Picture by Tania Olive 
For the necklace and shoulder pads, i used little war soldiers that you can find in toy shop. This is part  my  aesthetic of diverting  the function of toys and common reference iconic objects  and integrate them into clothes. 
Picture by Tania Olive 


 For the pattern I got inspired by designer Dominic wilcox  whose War bowl is made by melting historically accurate plastic soldiers from past battles.

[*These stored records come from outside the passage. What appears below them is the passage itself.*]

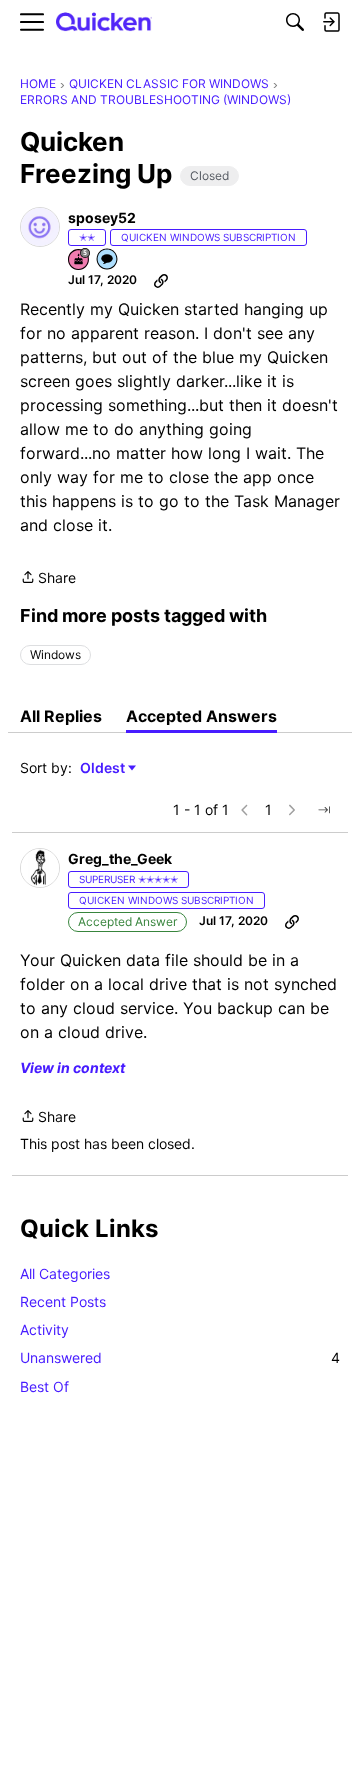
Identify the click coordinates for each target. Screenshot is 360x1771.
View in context (72, 1067)
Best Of (44, 1386)
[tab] (61, 716)
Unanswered (180, 1357)
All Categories (65, 1273)
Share (48, 579)
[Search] (295, 22)
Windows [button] (55, 654)
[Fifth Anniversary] (80, 260)
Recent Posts (63, 1301)
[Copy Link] (161, 280)
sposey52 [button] (102, 217)
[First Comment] (108, 260)
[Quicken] (104, 22)
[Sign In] (331, 22)
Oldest (104, 768)
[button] (40, 227)
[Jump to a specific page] (324, 810)
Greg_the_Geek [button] (120, 858)
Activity (44, 1329)
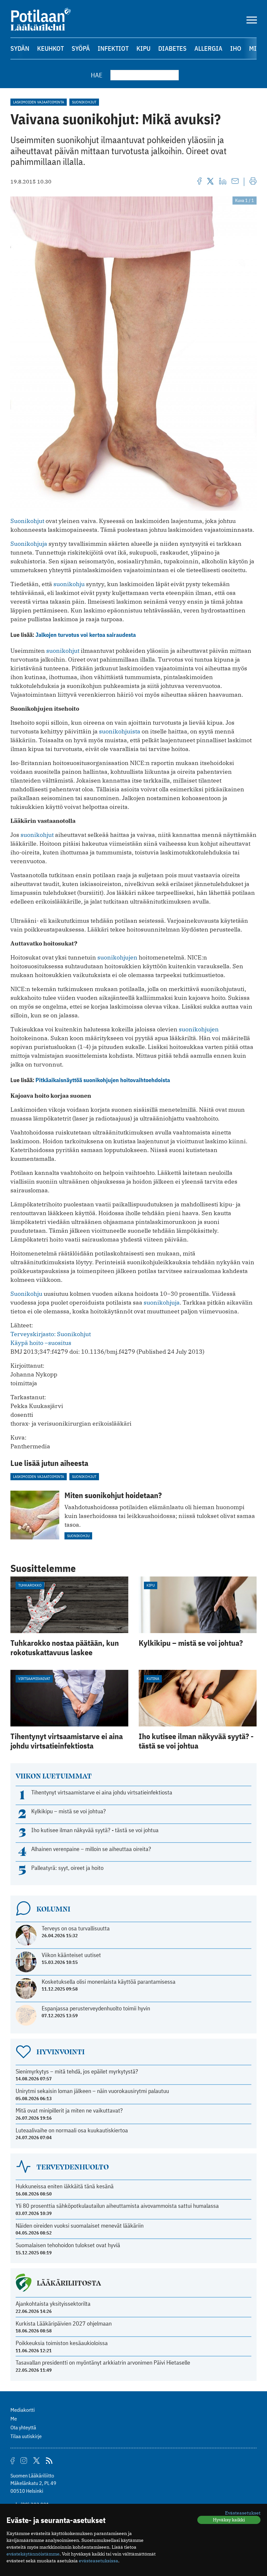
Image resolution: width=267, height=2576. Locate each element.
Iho (235, 48)
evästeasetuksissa (98, 2561)
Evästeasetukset (242, 2513)
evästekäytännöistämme (33, 2554)
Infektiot (113, 48)
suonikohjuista (119, 731)
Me (13, 2418)
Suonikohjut (84, 102)
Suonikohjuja (28, 543)
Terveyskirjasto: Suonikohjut (50, 1334)
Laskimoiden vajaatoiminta (38, 102)
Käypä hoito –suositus (40, 1343)
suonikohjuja (162, 1302)
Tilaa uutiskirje (26, 2436)
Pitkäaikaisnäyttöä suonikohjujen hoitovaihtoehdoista (102, 1080)
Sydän (19, 48)
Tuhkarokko (30, 1585)
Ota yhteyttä (23, 2427)
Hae (97, 75)
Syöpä (81, 48)
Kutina (153, 1678)
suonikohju (69, 584)
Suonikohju (26, 1293)
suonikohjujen (117, 957)
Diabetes (172, 48)
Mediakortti (22, 2410)
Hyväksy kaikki (229, 2520)
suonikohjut (62, 650)
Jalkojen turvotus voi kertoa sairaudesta (85, 634)
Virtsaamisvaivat (34, 1678)
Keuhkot (50, 48)
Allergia (208, 48)
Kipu (143, 48)
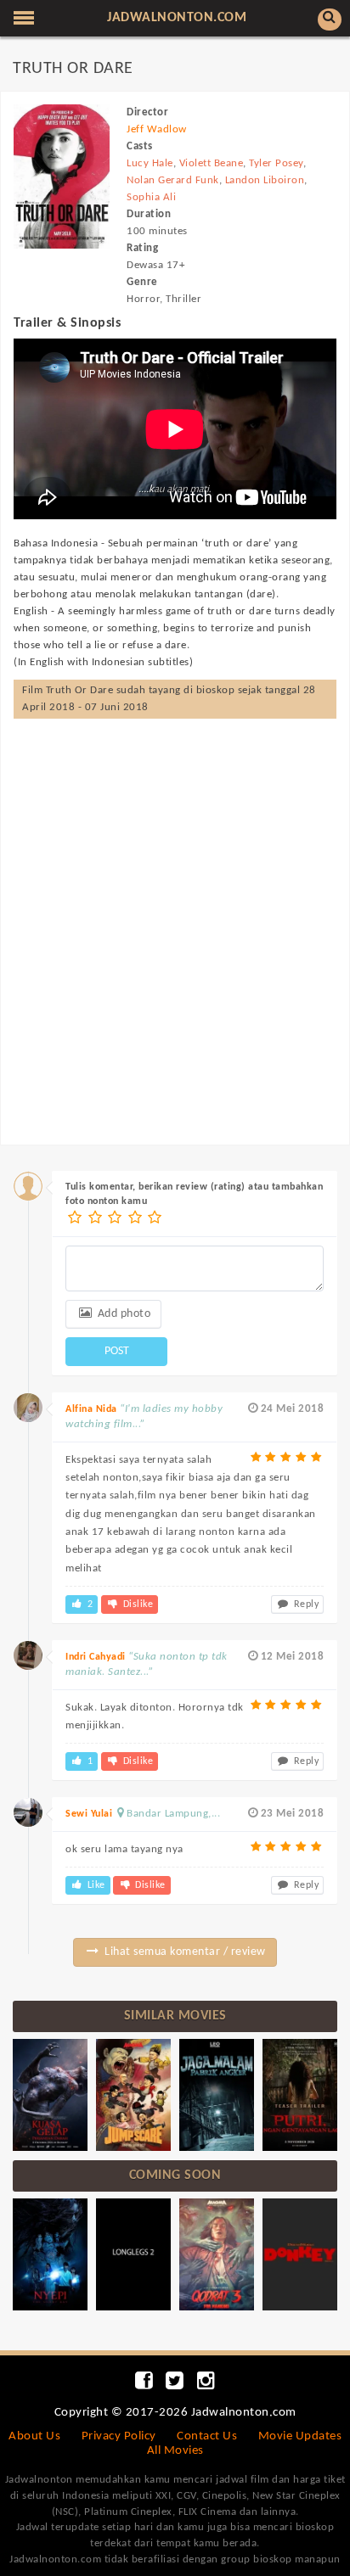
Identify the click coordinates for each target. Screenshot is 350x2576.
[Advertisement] (175, 914)
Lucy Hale (150, 163)
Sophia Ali (151, 197)
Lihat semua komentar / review (184, 1952)
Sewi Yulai (88, 1814)
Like (94, 1885)
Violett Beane (211, 163)
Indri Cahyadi (95, 1657)
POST (116, 1351)
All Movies (175, 2450)
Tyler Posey (276, 163)
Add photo (122, 1314)
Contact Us (207, 2436)
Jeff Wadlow (157, 129)
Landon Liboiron (265, 180)
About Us (34, 2436)
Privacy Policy (119, 2436)
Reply (305, 1604)
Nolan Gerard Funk (173, 180)
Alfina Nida (91, 1409)
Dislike (136, 1604)
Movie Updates (300, 2436)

To mark the 10th anniversary of the War Bowl two new versions have been created. The red Battle of Waterloo bowl is made with melted British Artillery and French Infantry figures. The black English Civil War bowl uses Royalists and Republican figures. 




picture By Tania Olive 


Picture by Tania Olive 
For the back of the dress, I actually found in my local charity shop in Paris some real plane models. They were really dusty but really well-made and you can imagine a old guy getting rid of his all collection of model tiding his attic. I love to invent crazy stories about my finds in charity shop  but is is just amazing to find exactly what you need by chance when you are working in a project.  

Picture by Tania Olive 

I  recreated a sky with blue organza fabric and white foam cotton , inspired by the movie Science of Sleep (2006) where Michel Gondry use very childish and naive trick as special effect like plastic bags for the running water and I stitched the plane in this artificial sky.